That could be extra important in the year ahead. Based on history, we could be overdue for a quick reset in stocks. Since 1950, the S&P 500 has gone through a selloff of 10% or more every two years, on average. We may even be in the midst of that now, as high-growth stocks slide.
We’re all for keeping your resolutions, but remember: it’s smart to plan for your plan to fail. This isn’t a comment on your willpower, but more a statement on life’s ups and downs. Wise investors stay calm and look for opportunity in times of trouble.
Almost half of respondents said they’re more likely to invest this year compared to last year.
Retail investors largely aren’t feeling discouraged by record prices, the Fed, or the yield tantrum 2.0. They’re keeping calm and investing.
It makes sense, if you think about it. The world tends to frame investing as this daily game of trading the ups and downs. But in reality, many people invest for long periods with the hopes of building wealth or preparing for retirement — the “set it and forget it” method. They periodically toss extra cash into the market based on the calendar, not the headlines. And right now, Americans (in general) are sitting on a lot of extra cash.
If 2021 taught us anything, it’s that stock prices rise when people want to buy stocks, even when the environment feels uneasy. Cash on the sidelines could still be a powerful engine for the market, especially with low bond yields and expensive prices in other markets. There’s a wave of new-age investors armed with memories of an 11-year bull market. Plus, with inflation raging at a 40-year high, it’s especially important to think about putting money to work.
About 36% said they’re planning to invest in crypto.
Crypto had its coming-of-age moment last year, as it evolved from a niche concept to an everyday conversation. Tesla bought billions in Bitcoin for its balance sheet. Big merchants like PayPal and Visa started accepting crypto as payment. And even Wall Street entered the crypto chat with their own investments.
Today, while crypto is a part of everyday conversation, there are still plenty of people learning about the space. Adoption is happening rapidly, and there’s a chance that crypto has an even bigger year in the spotlight.
This maturation may not prevent big swings in crypto prices. There’s still a lot of risk. It’s a relatively new market that’s difficult to value. But new money could see dips as a chance to buy in.
Crypto is worth paying attention to even if you’re not investing in it just yet. After all, thinking of crypto and stocks as separate markets is so 2021. Everything is connected in one big financial ecosystem. We need to start thinking critically about how crypto markets interact with other assets to better understand our own portfolios.
More than 70% of respondents cited family, friends, and social media as their biggest inspirations to invest.
COVID’s lockdowns and quarantines have shined a light on the importance of community. Humans crave social interaction and approval. That’s why you can’t stop refreshing that like count on Instagram.
That need for community has grown into a stock market movement. Just ask GameStop investors who found themselves in the middle of a historic short squeeze last year. Social media isn’t going away, either — the WallStreetBets subreddit now boasts 11.4 million subscribers. It’s the network effect, capital markets style.
Even if you’re not a meme stock investor, you may find yourself caught up in a social movement. “Buy the dip” was one of retail’s biggest mantras last year, and that helped the S&P 500 cruise through a historically calm year in the midst of rocky news and COVID outbreaks.
Information travels fast these days in the markets, too. We’re more plugged in than ever, and niche events like Fed meetings and Congress hearings have become main events on social media. That could lead to more herd-mentality moves. These days, it’s worth keeping your goals in mind and your emotions in check.

## TASKS FOR THIS EXERCISE
- a) List every percentage figure that appears in the investing outlook text.
- b) Reproduce the portion of the investing outlook text starting with "Crypto is worth" and going on through "our own portfolios.".

## DATA PROVIDED
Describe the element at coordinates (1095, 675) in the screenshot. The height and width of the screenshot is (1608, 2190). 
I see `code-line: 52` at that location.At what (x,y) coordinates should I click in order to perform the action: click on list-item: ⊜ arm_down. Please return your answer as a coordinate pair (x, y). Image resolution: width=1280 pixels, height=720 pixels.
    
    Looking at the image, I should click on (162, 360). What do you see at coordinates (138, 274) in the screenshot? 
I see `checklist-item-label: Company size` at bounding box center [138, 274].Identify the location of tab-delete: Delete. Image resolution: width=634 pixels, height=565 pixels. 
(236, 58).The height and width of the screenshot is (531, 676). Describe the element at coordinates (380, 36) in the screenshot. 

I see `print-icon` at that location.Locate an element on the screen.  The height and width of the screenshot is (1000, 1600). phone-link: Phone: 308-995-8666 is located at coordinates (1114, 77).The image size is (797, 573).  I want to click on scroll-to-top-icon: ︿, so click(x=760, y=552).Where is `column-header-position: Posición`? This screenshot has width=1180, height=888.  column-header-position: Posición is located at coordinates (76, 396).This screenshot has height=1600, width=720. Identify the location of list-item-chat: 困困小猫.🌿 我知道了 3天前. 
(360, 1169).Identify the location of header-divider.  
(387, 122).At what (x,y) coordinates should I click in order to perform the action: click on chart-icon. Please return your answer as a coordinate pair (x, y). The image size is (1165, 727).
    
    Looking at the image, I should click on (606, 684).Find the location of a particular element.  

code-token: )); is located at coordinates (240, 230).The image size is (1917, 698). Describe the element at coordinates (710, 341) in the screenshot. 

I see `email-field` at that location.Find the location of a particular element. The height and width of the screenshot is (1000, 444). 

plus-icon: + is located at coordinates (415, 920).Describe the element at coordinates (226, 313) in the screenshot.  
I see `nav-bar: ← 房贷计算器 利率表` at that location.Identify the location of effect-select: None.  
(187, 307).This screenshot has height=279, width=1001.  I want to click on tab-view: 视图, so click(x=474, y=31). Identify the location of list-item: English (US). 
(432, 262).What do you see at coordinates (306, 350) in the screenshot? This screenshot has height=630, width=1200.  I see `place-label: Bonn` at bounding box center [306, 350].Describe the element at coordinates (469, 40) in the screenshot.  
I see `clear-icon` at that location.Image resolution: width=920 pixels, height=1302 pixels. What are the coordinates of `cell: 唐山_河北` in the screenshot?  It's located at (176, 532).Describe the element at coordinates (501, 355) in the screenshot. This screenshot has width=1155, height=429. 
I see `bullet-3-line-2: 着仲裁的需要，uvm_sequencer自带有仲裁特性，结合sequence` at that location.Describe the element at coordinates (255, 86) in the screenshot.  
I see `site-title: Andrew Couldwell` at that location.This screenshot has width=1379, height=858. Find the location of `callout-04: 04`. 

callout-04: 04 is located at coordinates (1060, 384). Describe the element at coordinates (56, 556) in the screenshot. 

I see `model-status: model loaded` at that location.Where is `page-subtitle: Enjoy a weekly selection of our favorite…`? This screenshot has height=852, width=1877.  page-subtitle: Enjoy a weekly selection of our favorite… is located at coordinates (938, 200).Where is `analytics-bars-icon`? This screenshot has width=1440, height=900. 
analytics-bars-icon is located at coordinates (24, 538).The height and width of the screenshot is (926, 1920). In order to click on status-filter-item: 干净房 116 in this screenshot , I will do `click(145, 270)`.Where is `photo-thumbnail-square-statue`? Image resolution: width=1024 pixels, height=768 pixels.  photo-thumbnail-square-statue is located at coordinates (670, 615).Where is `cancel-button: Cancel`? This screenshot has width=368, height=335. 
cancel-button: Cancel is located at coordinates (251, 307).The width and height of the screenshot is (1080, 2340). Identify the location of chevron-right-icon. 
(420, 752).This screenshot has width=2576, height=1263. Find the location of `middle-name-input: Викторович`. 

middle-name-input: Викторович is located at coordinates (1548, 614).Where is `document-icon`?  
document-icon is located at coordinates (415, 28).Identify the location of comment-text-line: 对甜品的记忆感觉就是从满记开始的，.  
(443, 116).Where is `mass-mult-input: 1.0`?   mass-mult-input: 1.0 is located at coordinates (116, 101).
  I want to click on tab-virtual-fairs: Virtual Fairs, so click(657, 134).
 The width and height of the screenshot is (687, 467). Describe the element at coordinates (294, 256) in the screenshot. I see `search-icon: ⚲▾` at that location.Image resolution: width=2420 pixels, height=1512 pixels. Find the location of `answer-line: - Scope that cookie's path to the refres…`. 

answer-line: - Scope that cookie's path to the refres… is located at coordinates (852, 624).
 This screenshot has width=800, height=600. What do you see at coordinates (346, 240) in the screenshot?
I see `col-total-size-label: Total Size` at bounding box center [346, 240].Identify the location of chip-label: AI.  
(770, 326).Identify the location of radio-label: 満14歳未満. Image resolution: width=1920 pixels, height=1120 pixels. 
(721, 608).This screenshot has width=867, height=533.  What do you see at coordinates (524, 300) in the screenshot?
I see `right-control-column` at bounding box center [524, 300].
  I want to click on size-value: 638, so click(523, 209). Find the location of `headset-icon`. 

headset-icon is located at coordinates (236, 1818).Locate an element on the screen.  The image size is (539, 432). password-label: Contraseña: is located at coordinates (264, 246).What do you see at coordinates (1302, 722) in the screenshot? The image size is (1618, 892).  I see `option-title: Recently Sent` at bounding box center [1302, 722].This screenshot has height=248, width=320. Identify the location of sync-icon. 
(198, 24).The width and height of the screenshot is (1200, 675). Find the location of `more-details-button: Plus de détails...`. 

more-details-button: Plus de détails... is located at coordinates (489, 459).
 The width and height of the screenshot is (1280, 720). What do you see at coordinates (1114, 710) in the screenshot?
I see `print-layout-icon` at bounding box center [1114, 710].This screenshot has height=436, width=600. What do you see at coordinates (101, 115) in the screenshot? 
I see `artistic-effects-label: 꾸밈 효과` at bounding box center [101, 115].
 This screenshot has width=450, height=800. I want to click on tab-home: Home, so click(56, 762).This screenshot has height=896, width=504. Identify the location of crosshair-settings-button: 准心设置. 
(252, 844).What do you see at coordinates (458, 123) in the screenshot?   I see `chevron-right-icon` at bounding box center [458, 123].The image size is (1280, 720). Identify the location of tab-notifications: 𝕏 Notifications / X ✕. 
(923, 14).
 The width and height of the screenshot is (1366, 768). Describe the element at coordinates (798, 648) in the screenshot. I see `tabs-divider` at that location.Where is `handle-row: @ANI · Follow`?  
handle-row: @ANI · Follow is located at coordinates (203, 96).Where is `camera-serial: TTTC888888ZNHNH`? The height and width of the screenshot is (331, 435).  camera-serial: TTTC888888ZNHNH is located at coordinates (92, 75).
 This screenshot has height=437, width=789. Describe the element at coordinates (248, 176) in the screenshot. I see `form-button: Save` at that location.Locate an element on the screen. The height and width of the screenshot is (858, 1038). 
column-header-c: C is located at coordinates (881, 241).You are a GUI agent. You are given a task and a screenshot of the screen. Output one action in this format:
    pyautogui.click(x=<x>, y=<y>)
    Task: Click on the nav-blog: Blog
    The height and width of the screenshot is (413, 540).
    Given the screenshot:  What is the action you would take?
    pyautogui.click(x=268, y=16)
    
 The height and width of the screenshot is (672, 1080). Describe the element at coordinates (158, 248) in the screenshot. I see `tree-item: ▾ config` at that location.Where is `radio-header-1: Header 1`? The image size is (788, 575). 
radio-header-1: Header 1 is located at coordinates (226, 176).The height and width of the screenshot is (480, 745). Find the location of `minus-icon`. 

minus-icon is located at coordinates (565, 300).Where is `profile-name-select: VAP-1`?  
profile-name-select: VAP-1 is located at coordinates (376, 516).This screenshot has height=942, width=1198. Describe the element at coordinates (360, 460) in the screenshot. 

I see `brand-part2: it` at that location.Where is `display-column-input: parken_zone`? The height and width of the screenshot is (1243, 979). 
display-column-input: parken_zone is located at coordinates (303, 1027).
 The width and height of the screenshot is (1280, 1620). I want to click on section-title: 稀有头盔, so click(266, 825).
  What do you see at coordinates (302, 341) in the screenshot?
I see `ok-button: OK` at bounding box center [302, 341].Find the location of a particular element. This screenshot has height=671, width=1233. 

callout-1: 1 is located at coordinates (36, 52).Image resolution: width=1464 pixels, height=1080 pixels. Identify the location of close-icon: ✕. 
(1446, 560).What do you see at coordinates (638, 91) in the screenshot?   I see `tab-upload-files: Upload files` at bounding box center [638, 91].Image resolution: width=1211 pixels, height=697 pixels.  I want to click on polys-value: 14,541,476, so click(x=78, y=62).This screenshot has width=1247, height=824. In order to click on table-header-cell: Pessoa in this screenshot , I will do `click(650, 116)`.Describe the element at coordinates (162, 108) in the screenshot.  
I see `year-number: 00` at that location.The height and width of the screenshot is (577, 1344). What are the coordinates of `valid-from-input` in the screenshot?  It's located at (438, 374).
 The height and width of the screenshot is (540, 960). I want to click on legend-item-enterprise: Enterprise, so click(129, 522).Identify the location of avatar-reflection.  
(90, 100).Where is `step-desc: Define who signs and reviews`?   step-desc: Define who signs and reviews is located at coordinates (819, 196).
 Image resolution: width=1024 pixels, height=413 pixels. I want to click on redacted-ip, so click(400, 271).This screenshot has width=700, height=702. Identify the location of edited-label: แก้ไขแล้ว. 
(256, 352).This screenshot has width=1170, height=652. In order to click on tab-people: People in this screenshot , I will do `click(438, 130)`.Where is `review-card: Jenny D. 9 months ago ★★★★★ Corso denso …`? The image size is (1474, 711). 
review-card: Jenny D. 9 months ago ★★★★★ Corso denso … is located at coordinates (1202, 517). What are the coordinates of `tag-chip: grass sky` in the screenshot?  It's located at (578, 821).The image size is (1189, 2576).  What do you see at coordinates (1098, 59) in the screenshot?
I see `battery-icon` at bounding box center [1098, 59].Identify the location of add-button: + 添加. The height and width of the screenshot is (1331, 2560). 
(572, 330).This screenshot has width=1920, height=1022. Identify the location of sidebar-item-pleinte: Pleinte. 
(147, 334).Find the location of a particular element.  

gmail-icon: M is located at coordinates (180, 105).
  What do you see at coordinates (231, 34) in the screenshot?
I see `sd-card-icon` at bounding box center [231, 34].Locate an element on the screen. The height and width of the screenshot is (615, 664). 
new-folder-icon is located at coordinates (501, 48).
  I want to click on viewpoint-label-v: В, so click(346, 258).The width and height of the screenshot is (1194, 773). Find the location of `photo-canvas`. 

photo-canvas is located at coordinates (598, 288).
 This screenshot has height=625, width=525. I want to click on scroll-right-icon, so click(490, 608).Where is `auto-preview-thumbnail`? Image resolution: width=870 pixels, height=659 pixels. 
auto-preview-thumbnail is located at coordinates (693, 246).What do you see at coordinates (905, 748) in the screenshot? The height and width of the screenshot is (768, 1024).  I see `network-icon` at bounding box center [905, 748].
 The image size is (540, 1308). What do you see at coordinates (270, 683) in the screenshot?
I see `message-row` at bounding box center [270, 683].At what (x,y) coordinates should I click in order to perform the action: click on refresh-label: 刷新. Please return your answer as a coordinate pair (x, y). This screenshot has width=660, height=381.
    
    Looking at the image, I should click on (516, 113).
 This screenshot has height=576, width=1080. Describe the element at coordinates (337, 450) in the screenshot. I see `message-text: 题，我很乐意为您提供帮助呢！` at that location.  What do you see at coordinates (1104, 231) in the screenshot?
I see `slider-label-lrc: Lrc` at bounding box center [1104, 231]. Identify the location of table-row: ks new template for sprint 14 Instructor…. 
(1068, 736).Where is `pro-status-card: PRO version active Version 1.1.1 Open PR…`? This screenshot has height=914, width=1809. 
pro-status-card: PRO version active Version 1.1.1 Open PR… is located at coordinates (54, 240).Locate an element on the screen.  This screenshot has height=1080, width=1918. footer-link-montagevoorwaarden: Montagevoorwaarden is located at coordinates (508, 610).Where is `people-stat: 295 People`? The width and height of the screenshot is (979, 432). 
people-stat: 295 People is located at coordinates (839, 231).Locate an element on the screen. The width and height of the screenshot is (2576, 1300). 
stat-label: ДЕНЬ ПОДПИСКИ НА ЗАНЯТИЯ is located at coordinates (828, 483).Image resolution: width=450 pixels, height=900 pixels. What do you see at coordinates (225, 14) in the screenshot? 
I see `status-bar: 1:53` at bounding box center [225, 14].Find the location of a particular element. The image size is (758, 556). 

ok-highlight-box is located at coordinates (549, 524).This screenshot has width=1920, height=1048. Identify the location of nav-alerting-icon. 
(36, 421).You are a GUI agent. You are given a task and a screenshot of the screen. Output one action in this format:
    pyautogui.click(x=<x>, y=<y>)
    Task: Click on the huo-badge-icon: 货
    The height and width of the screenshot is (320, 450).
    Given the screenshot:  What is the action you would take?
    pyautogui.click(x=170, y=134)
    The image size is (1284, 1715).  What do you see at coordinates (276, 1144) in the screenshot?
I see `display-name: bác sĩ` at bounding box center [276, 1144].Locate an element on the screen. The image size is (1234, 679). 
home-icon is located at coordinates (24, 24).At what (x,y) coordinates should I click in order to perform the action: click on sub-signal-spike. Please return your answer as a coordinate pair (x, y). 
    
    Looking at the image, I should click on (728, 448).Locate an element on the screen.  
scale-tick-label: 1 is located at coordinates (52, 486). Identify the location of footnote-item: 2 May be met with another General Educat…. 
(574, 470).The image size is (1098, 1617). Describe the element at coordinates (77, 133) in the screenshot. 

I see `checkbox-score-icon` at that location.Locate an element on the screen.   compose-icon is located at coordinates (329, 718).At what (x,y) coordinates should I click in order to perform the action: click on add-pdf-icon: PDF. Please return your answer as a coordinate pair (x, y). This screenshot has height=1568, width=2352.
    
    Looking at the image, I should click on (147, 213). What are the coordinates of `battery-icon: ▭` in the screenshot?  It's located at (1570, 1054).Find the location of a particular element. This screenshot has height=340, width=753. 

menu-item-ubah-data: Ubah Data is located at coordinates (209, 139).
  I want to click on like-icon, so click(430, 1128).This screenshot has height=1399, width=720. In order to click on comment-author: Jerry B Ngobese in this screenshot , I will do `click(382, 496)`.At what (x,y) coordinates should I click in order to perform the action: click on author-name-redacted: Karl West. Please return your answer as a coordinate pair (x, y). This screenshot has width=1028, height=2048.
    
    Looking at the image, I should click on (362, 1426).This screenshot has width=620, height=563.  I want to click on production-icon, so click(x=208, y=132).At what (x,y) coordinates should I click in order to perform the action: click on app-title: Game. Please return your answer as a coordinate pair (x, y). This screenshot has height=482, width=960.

## EXPECTED RESPONSES
- a) 10%, 36%, 70%

- b)
Crypto is worth paying attention to even if you’re not investing in it just yet. After all, thinking of crypto and stocks as separate markets is so 2021. Everything is connected in one big financial ecosystem. We need to start thinking critically about how crypto markets interact with other assets to better understand our own portfolios.